* _EXERCISE PROMPT_:
For this task, output every entry below exactly and omit the pictures.

Stored data entries:
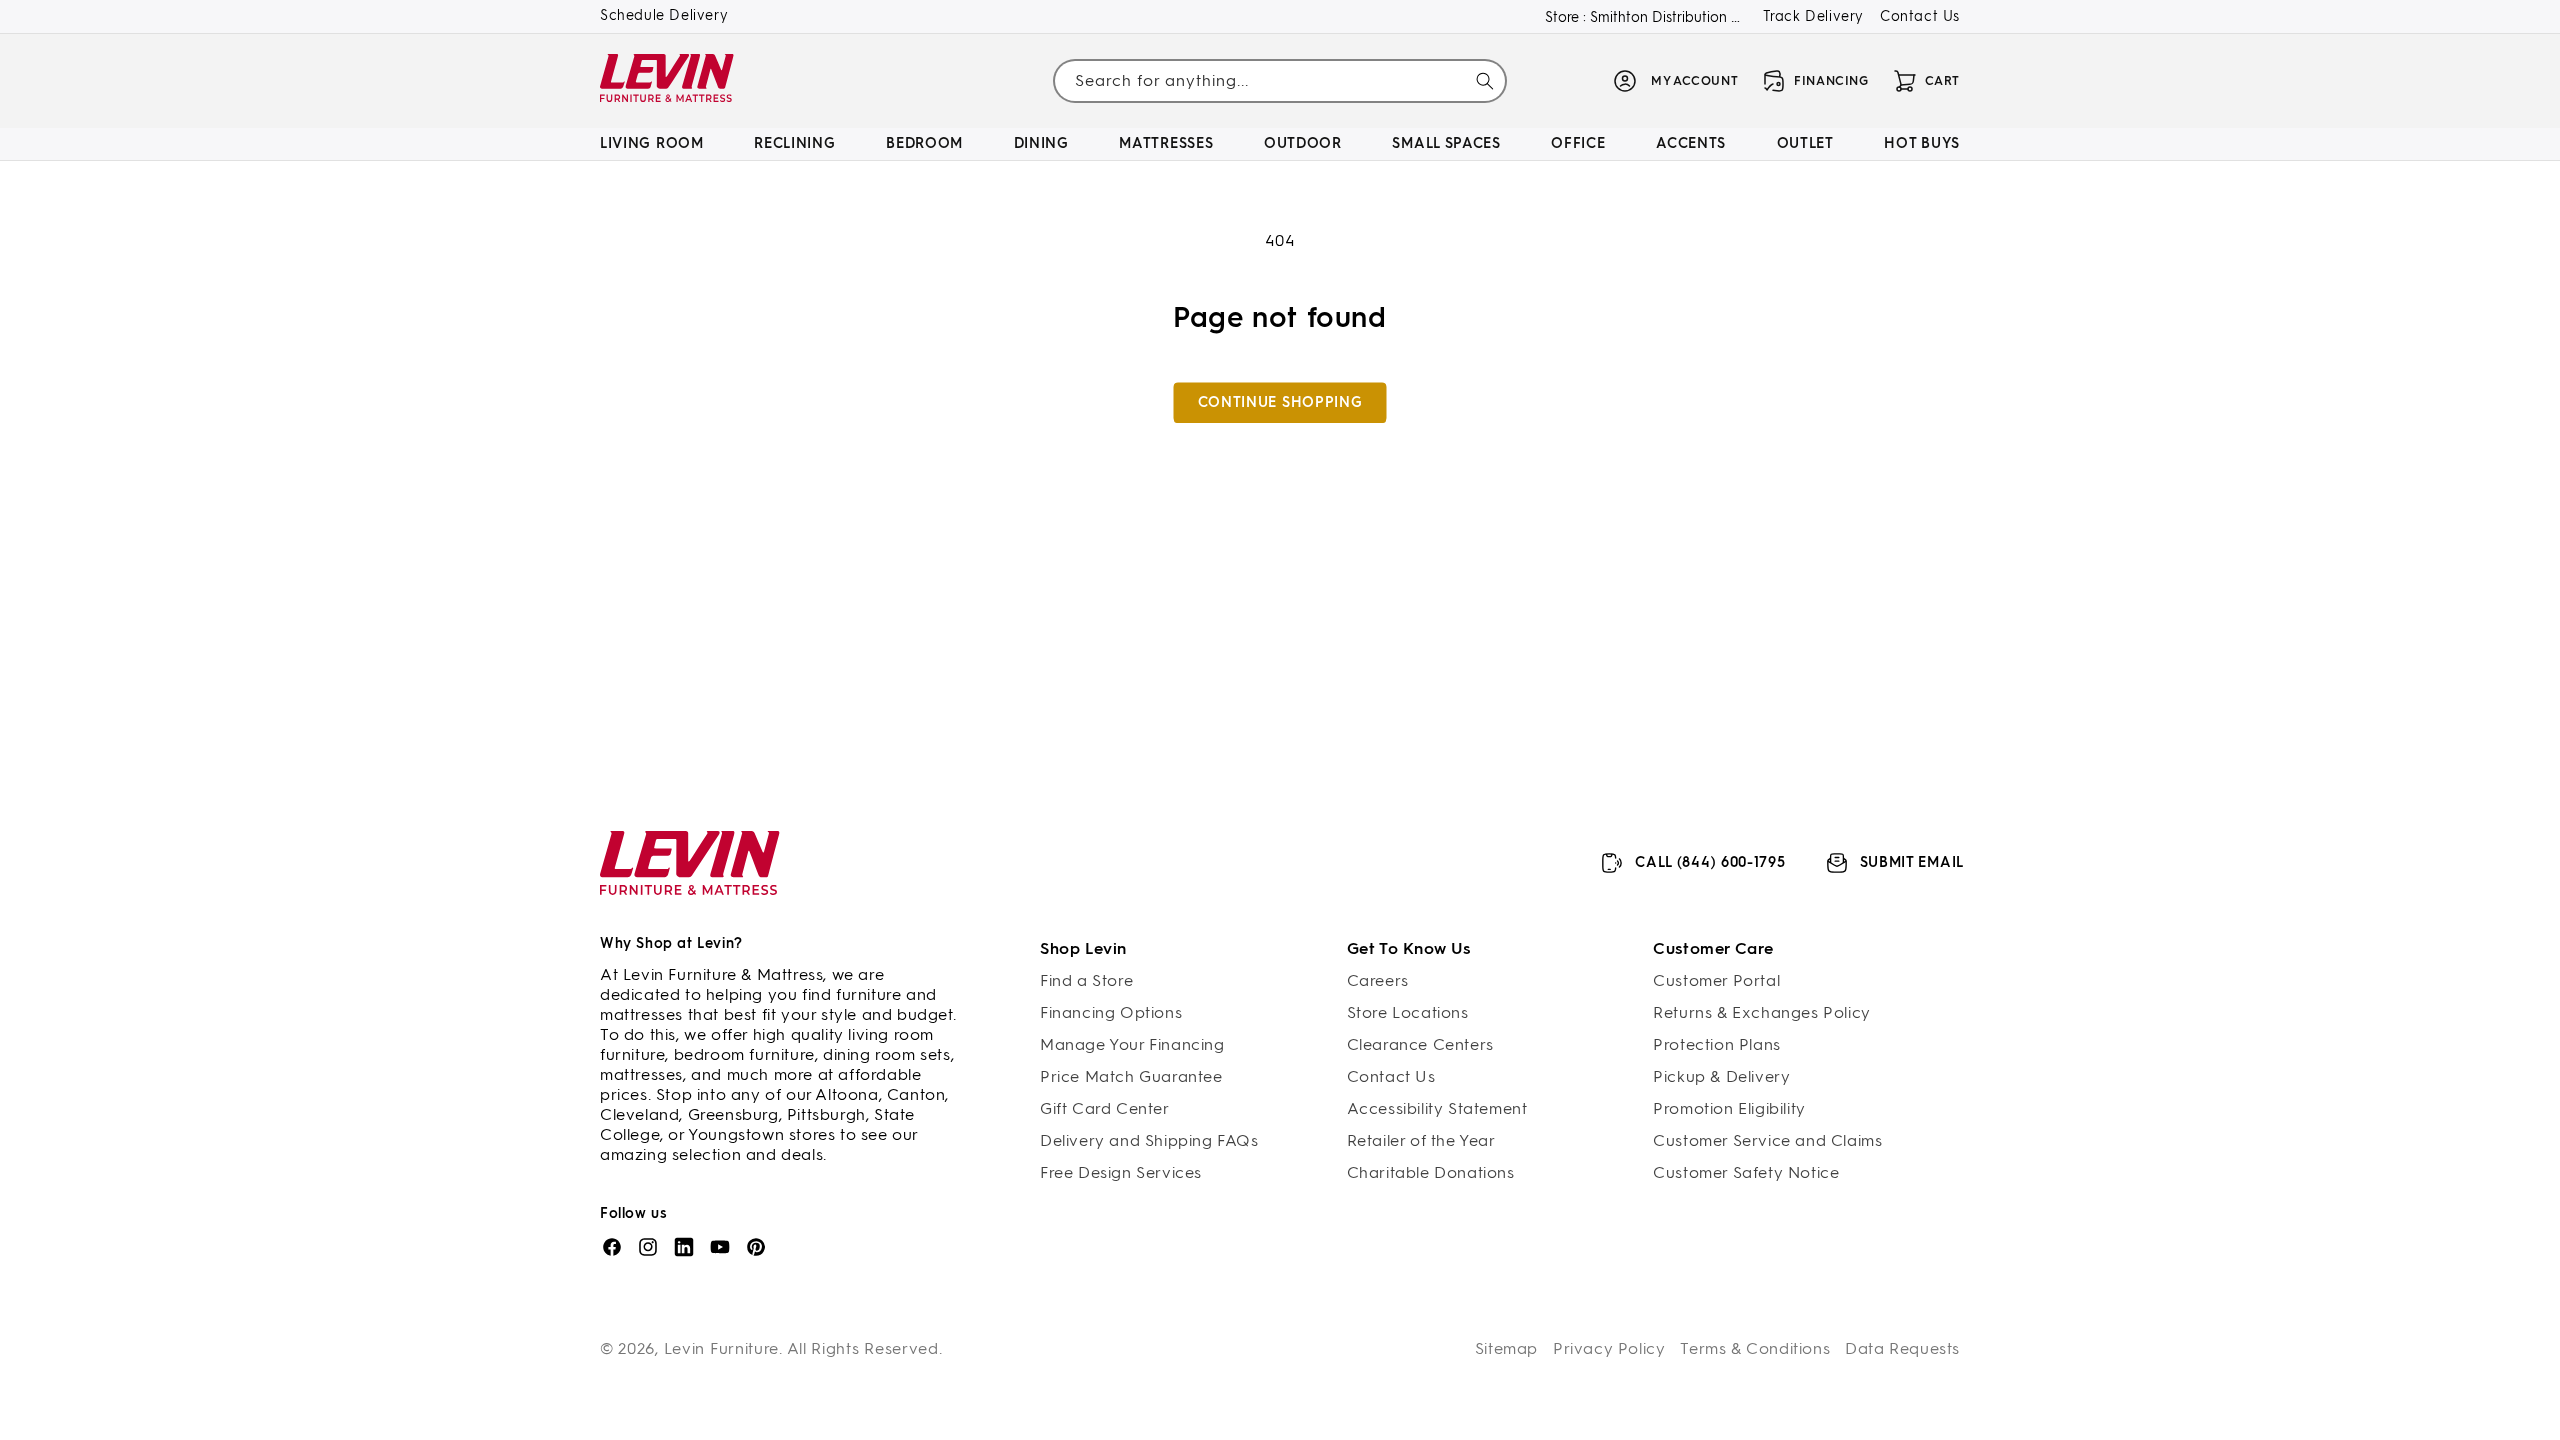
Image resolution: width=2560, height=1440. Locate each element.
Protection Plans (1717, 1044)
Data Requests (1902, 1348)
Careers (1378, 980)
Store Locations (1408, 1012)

* _RESULT OF THE EXERCISE_:
Image resolution: width=2560, height=1440. Locate each element.
Protection Plans (1717, 1044)
Data Requests (1902, 1348)
Careers (1378, 980)
Store Locations (1408, 1012)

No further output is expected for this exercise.